Not an hour later, The Husband came onto the back porch and said, "There's an armadillo in the trap."  He had kinda fixed the trap that was mangled by the last armadillo that was caught in it and had set it where he thought the armadillo might be coming out.  Sure 'nuff, there he was.  

R.I.P., Armadillo.

The buzzards are probably already enjoying his crunchy ass.



Saturday, November 26, 2022

Thanksgiving - November 26,, 2022

We had a really nice Thanksgiving Day.  My brother invited us to his house for a mid-day meal.  Both of his children and their offspring were there, as was my sister and her daughter.  We had a lot of good food, and after the meal, my brother wanted to show his wife how to play "Pitch," a card came that my parents and their friends used to enjoy.  It had been years since we'd played, and we weren't exactly certain of the rules.  Several years ago, both my brother and I searched the internet for Pitch rules but could not find any.  Eventually, we simply agreed on what rules we remembered and played a few hands.  I'm not sure our rules were "regulation," but we had fun.

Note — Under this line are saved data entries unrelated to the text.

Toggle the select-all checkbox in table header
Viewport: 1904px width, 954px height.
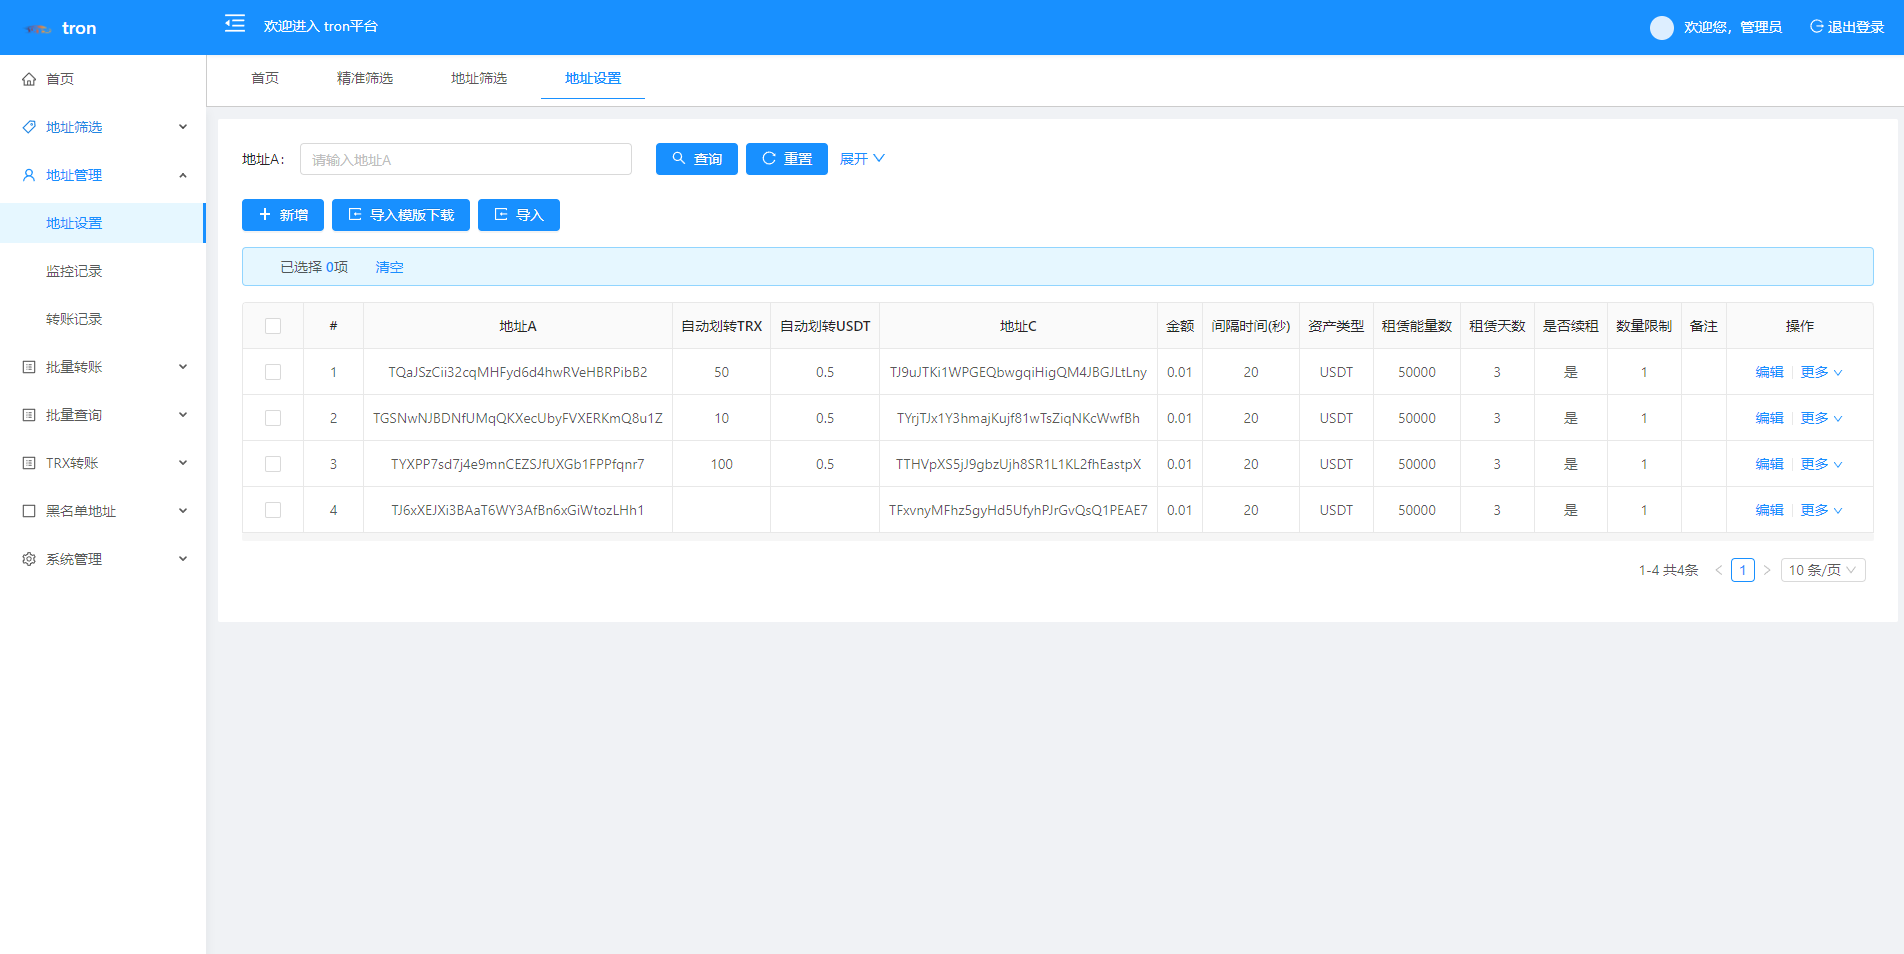pos(273,326)
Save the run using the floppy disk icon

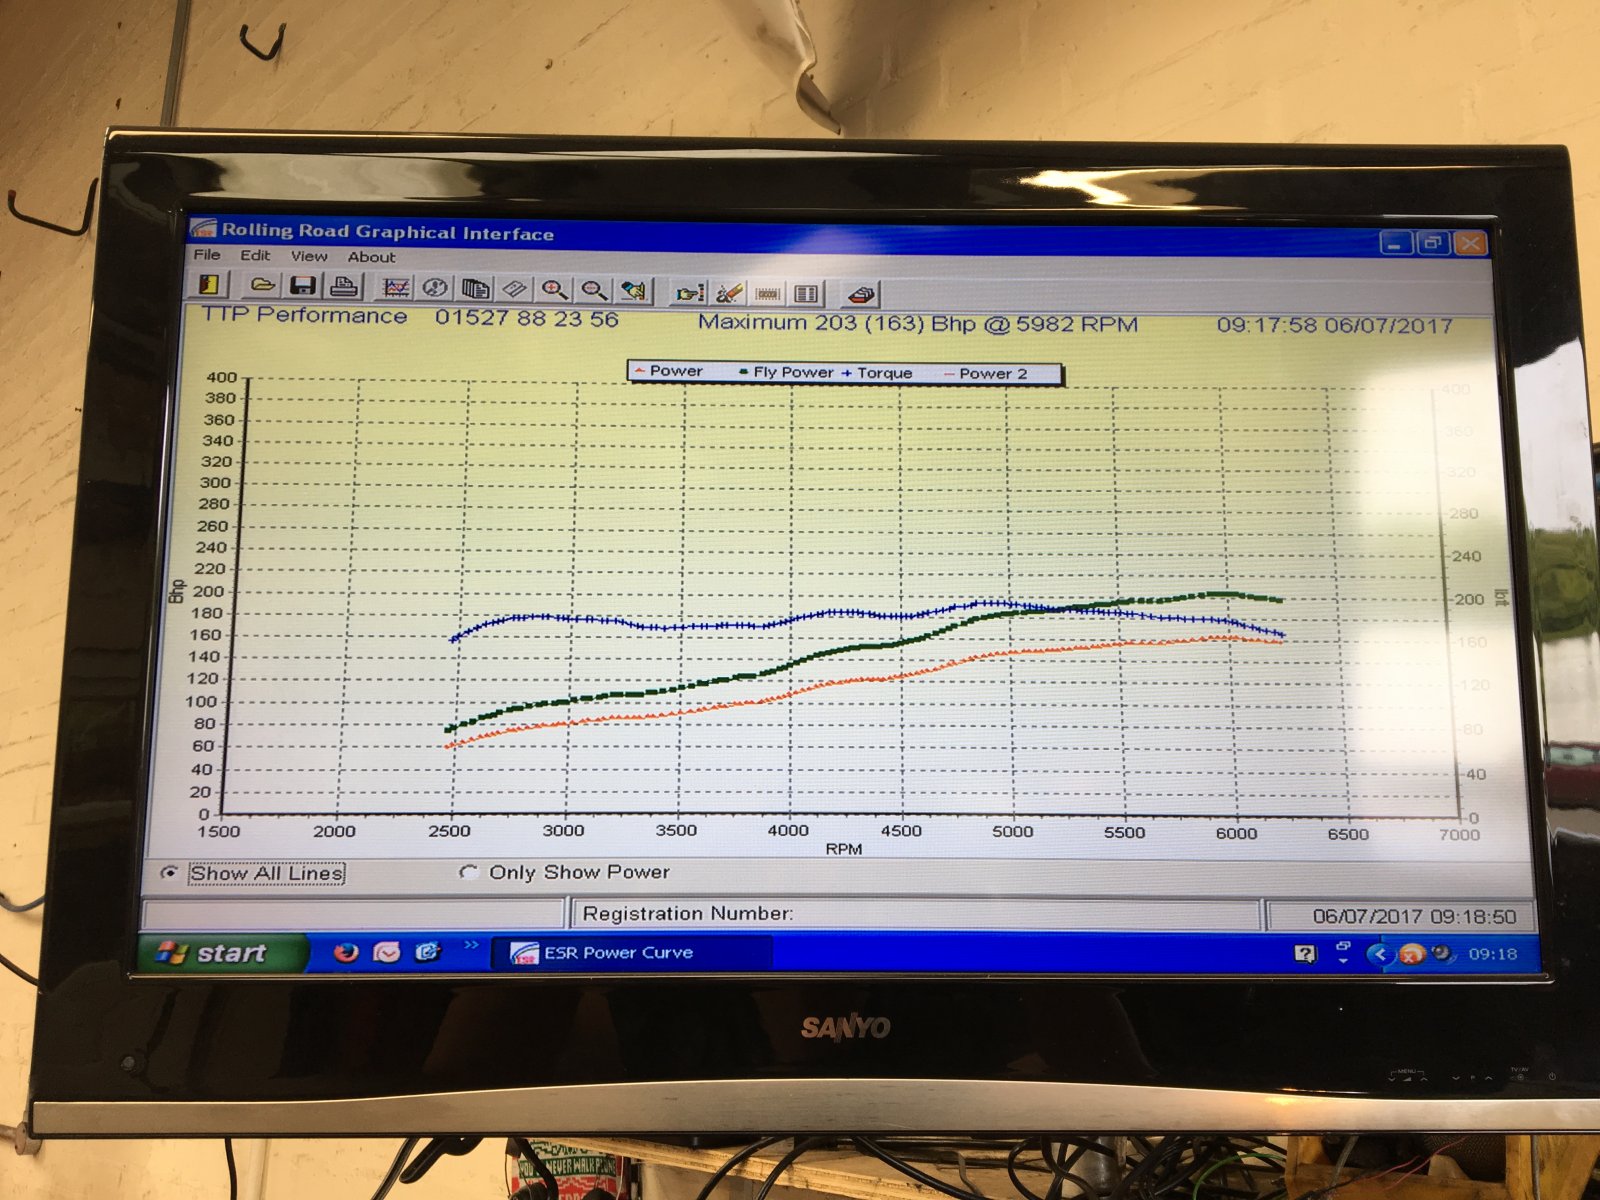[x=302, y=286]
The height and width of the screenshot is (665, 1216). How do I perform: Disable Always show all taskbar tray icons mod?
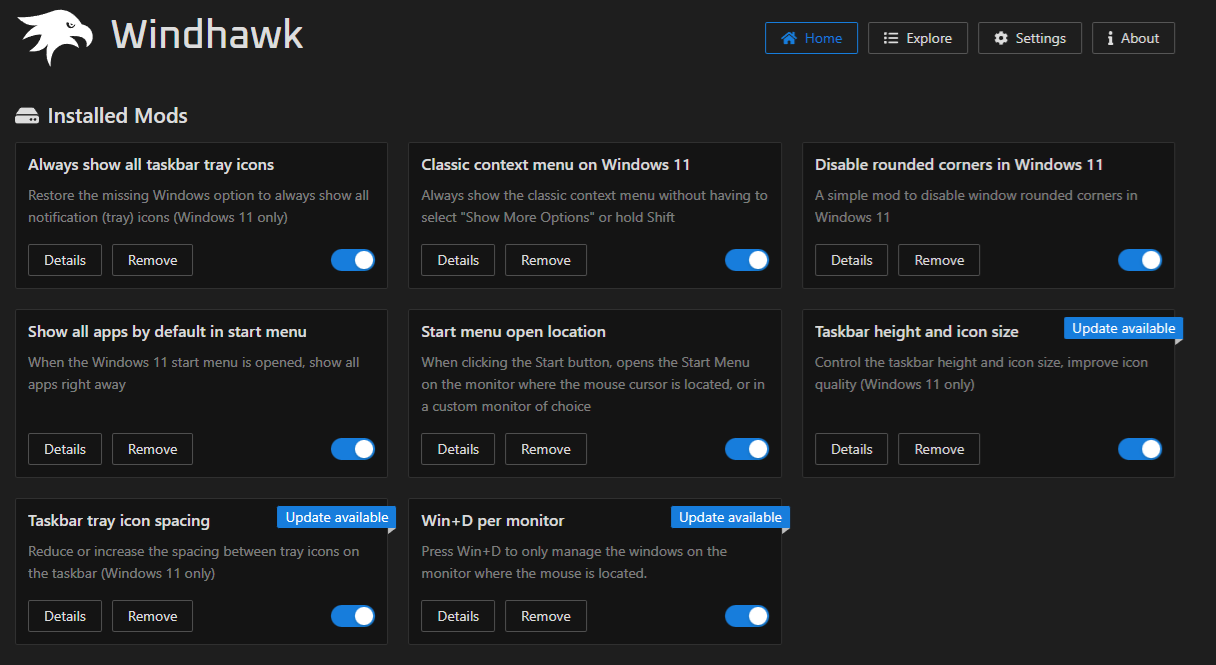[353, 260]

On the way home, I googled the game and found rules on different variations of the game.  I don't think our rules fit any of the variations!

Later in the evening, we went to Son #2's house for dinner.  His wife's family was there, too, so they had a houseful, but it was nice.  All of our grandchildren and step-grandchildren (except for one) were there.  It was good to have them all under the same roof for a while.

Yesterday, I was a slug.  Spent part of the day working on lessons for some classes I am taking, and the rest of the day I read in my recliner.  Didn't leave the property all day - no Black Friday shopping for me!  Ain't leaving it today, either.  ;)



Thursday, November 24, 2022

Happy Thanksgiving - November 24, 2022

The Husband and will be going to my brother's house for a mid-day Thanksgiving meal.  My cooking assignment this year was dressing, gravy, and ham, but because my brother loves spinach dip, I made some of that, too.  My brother once said that Thanksgiving was his favorite holiday; no present-giving, nothing but eating.  My response to him was, "That's because YOU aren't responsible for the 2-3 days of shopping/cooking/cleaning before the holiday."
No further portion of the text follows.